A Structure-Based Computational Pipeline for Broad-Spectrum Antiviral Discovery.

The rapid emergence of viruses with pandemic potential continues to pose a threat to public health worldwide. With the typical drug discovery pipeline taking an average of 5-10 years to reach clinical readiness, there is an urgent need for strategies to develop broad-spectrum antivirals that can target multiple viral family members and variants of concern. We present a structure-based computational pipeline designed to identify and evaluate broad-spectrum inhibitors across viral family members for a given target in order to support spectrum breadth assessment and prioritization in lead optimization programs. This pipeline comprises three key steps: (1) an automated search to identify viral sequences related to a specified target construct, (2) pose prediction leveraging any available structural data, and (3) scoring of protein-ligand complexes to estimate antiviral activity breadth. The pipeline is implemented using the drugforge package: an open-source toolkit for structure-based antiviral discovery.
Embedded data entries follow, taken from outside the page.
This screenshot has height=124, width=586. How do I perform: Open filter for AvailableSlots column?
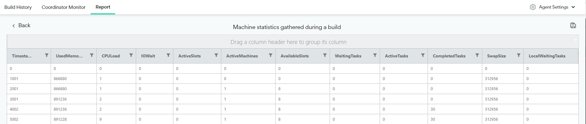pos(325,55)
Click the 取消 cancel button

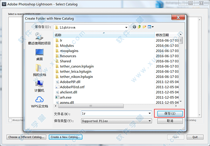click(170, 121)
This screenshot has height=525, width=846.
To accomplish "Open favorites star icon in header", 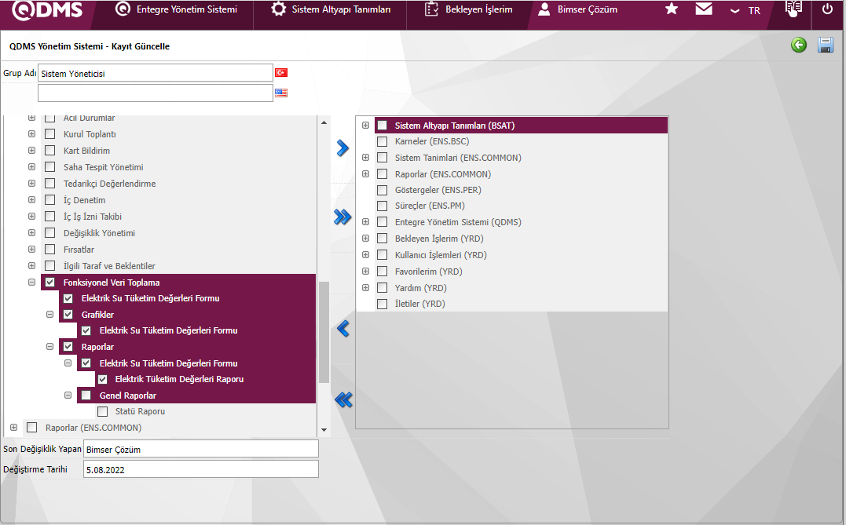I will pyautogui.click(x=672, y=9).
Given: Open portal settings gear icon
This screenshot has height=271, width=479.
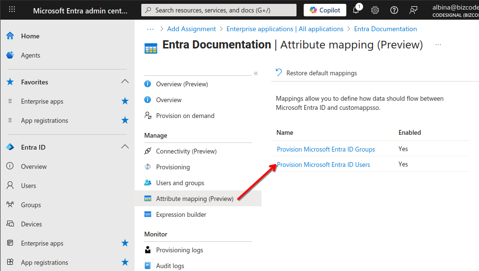Looking at the screenshot, I should [x=375, y=10].
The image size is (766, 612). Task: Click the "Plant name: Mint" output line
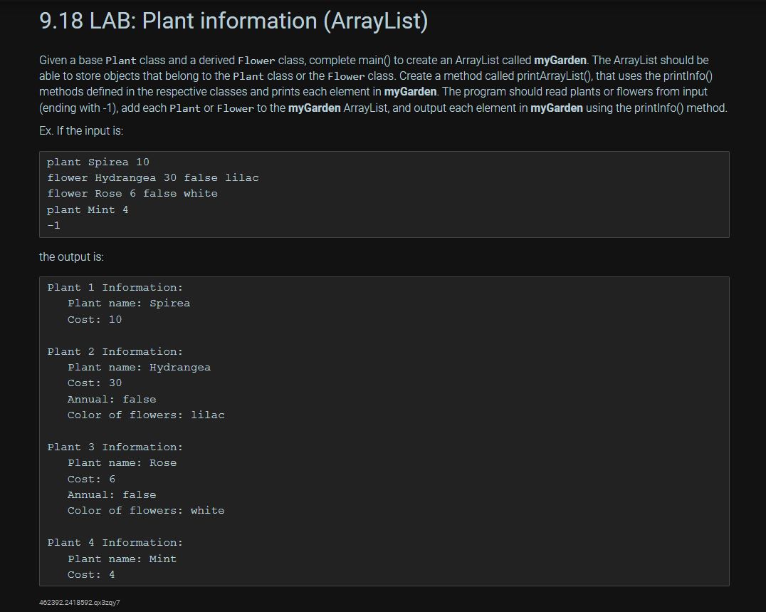click(x=122, y=559)
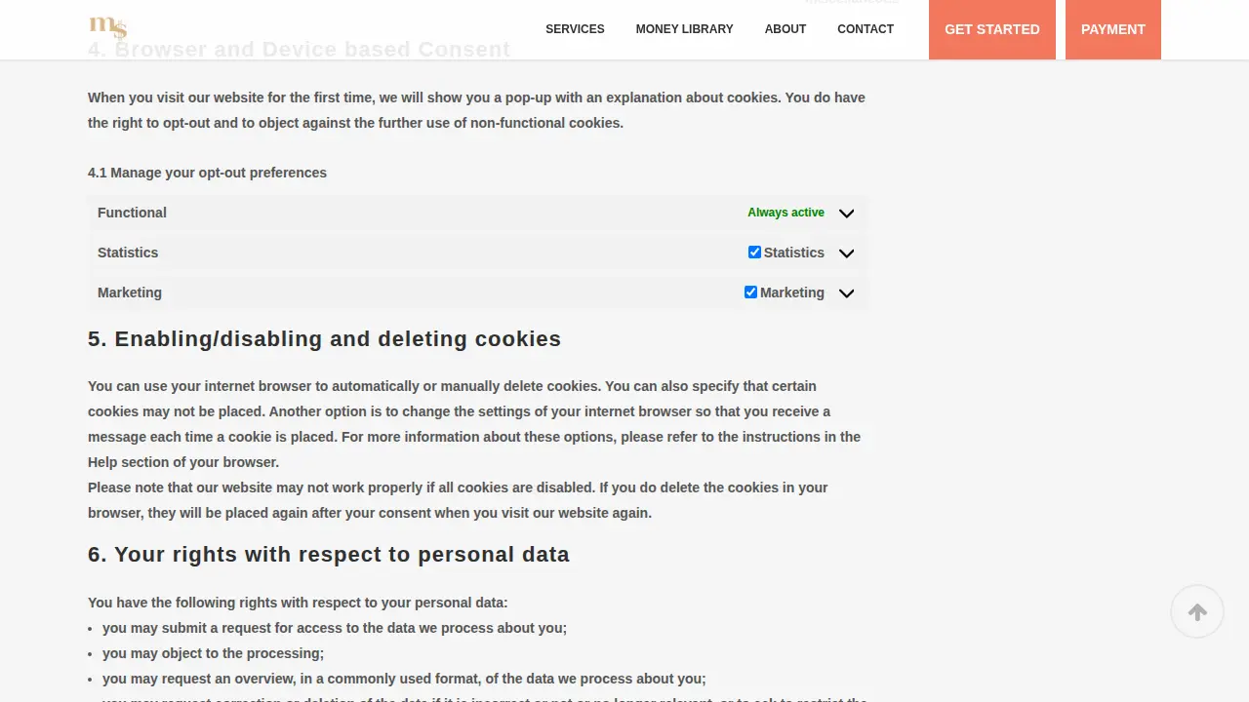This screenshot has height=702, width=1249.
Task: Click the Always active status text
Action: pyautogui.click(x=786, y=213)
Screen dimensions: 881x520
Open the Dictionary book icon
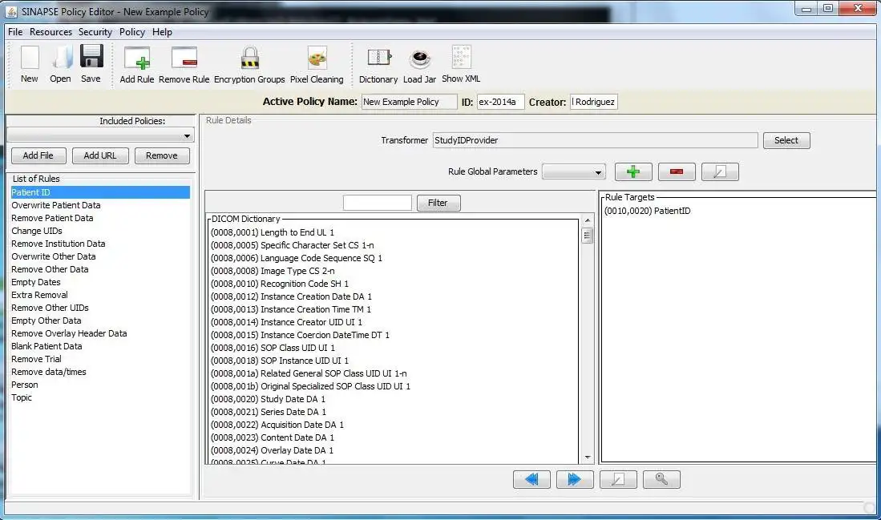pos(378,57)
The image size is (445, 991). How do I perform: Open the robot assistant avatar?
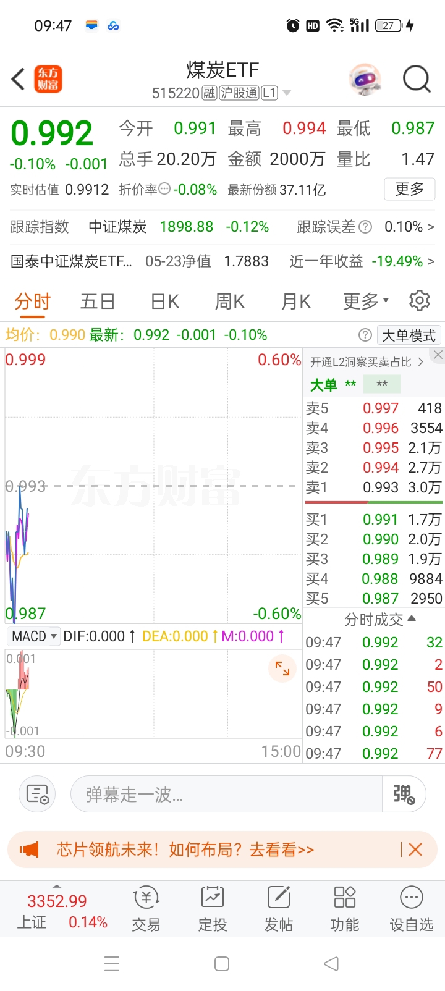click(x=365, y=79)
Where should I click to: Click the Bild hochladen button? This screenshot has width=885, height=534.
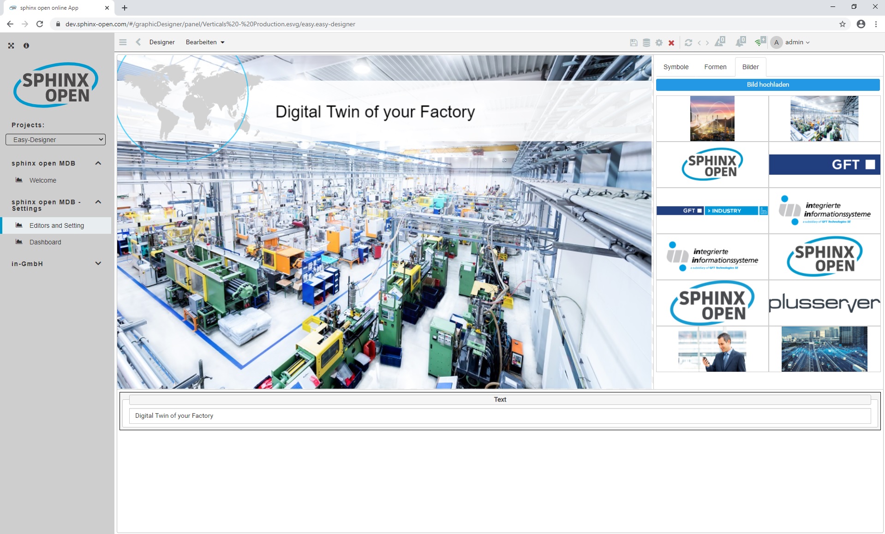pyautogui.click(x=768, y=84)
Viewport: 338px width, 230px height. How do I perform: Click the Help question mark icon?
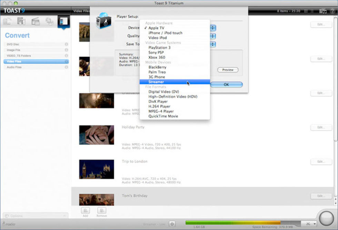coord(332,11)
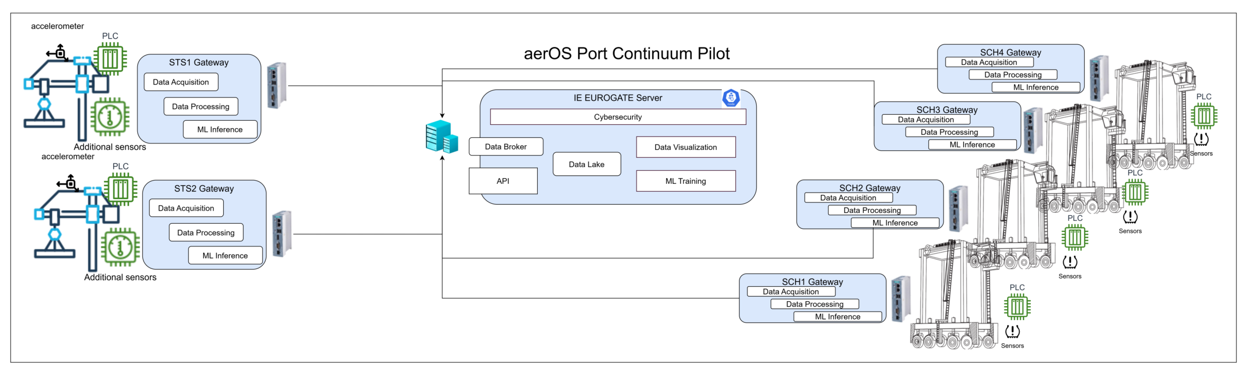Image resolution: width=1246 pixels, height=373 pixels.
Task: Click the Kubernetes node icon on EUROGATE Server
Action: [x=731, y=98]
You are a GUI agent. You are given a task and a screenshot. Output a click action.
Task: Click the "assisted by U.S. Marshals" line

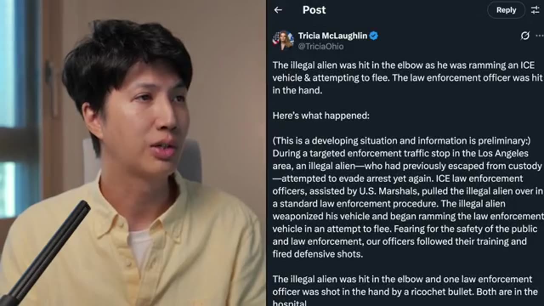(x=408, y=191)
To validate this framework, we retrospectively evaluated two overlapping datasets of ligands bound to the SARS-CoV-2 and MERS-CoV main protease (M), observing useful predictive power with respect to experimental binding affinities. Additionally, we screened known SARS-CoV-2 M inhibitors against a panel of human and non-human coronaviruses, demonstrating the potential of this approach to assess broad-spectrum antiviral activity. Our computational strategy aims to accelerate the identification of antiviral therapies for current and emerging viruses with pandemic potential, contributing to global preparedness for future outbreaks.